When are residuals considered to be white noise?

Answer 74

When they are not autocorrelated. This can be seen from creating an ACF graph of the residuals, once you have decided on your ARMA/ARIMA model.

Question 75

In time series data, how do we think of a randomized controlled experiment?

Answer 75

The same subjects are being given different treatments at different points in time

Question 76

What is a distributed lag model?

Answer 76

When Yt is only lagged on X-values

Question 77

What are the two different types of exogeneity of Xt in an distributed lag model?

Answer 77

Past and prestent exogeneity (All of the coefficients in the distributed lag model constitute all the non-zero dynamic effcts).
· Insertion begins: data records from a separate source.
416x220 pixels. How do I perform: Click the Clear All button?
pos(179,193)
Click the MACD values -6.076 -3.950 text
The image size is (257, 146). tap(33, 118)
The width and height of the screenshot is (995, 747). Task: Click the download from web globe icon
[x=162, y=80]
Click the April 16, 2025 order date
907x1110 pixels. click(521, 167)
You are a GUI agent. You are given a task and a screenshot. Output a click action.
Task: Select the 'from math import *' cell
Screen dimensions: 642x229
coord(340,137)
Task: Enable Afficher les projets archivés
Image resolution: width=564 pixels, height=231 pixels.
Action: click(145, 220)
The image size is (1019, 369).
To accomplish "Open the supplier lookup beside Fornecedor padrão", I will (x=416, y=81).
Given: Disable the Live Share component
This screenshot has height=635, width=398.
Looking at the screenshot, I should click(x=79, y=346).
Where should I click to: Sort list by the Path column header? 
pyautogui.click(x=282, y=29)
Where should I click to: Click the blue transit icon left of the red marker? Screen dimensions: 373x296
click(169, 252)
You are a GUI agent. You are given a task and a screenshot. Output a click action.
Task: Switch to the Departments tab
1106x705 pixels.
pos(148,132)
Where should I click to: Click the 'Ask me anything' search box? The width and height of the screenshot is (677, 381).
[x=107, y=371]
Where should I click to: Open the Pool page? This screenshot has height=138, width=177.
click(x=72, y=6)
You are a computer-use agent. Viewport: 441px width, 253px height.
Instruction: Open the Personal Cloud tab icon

Strict exogeneity: past, present AND future error terms has a mean of zero given values of Xt. Note: strict exogeneity implies past/present exogeneity, though the opposite is not true.

Question 78

When do we need to use HAC?

Answer 78

In a distributed lag model with autocorrelation between error terms

Question 79

What is the long-run dynamic multiplier?

Answer 79

The sum of all the dynamic multipliers in the distributed lag model.

Question 80

When should we use HAC-robust SEs? (heteroskedasticity and autocorrelation consistent)

Answer 80

When we have a distributed lag model with autocorrelated errors, AND NOT when we have an AR, ARMA, ADL or ARIMA model. Because in that case we have included a sufficient number of lags, which implies that we have no autocorrelation in the errors anymore.

Question 81

When do we use VAR models?

Answer 81

When want to develop a model that forecasts several variables and makes forecasts mutually consistent.

Question 82

What is the Cross-correlation function?

Answer 82

It is the analog of ACF for the multivariate case: it is a correlation between a variable and lags of another variable.

Question 83

Forecasting with VARs (and AR) uses the chain algorithm; how does this work?

Answer 83

To forecast two periods in the future, we first forecast YT+1 and uses this in the equation to get Yt+2. This is iterated until period h

Question 84

What is linear dependence?

Answer 84

In the theory of vector spaces, a set of vectors is said to be linearly dependent if one of the vectors in the set can be defined as a linear combination of the others; if no vector in the set can be written in this way, then the vectors are said to be linearly independent.

Question 85

What is a fixed effects model?

Answer 85

A regression performed on panel data to test the effect of being in state i. The model can be either entity demeaned, time demeaned or both. All regressions will have the same slope, but different intersections.

Question 86

When do we use clustered standard errors?

Answer 86

When the variance of the regression is different in different time perioed. We then use Arch or Garch models to correct our model.

Question 87

What is a partial autocorrelation function?

Answer 87

The autocorrelation between yt and yt-k, controlling for all intermediate y-t-k observations.

Question 88

What is the difference between ARMA and ARIMA?

Answer 88

The integrated part, which is the numbers of differences, d, that is to be taken to remove the stochastic trend in the data.

Question 89

What is an ADL model? How is it different than an AR model?

Answer 89

ADL models include laged x values in addition to lagged y-values, while AR only consists of lagged y-values.

Question 90

What is a moving average model? What is it used for?

Answer 90

A moving average model regresses y on the present and past (white noise) error terms and is used to improve an AR function in forecasting future values.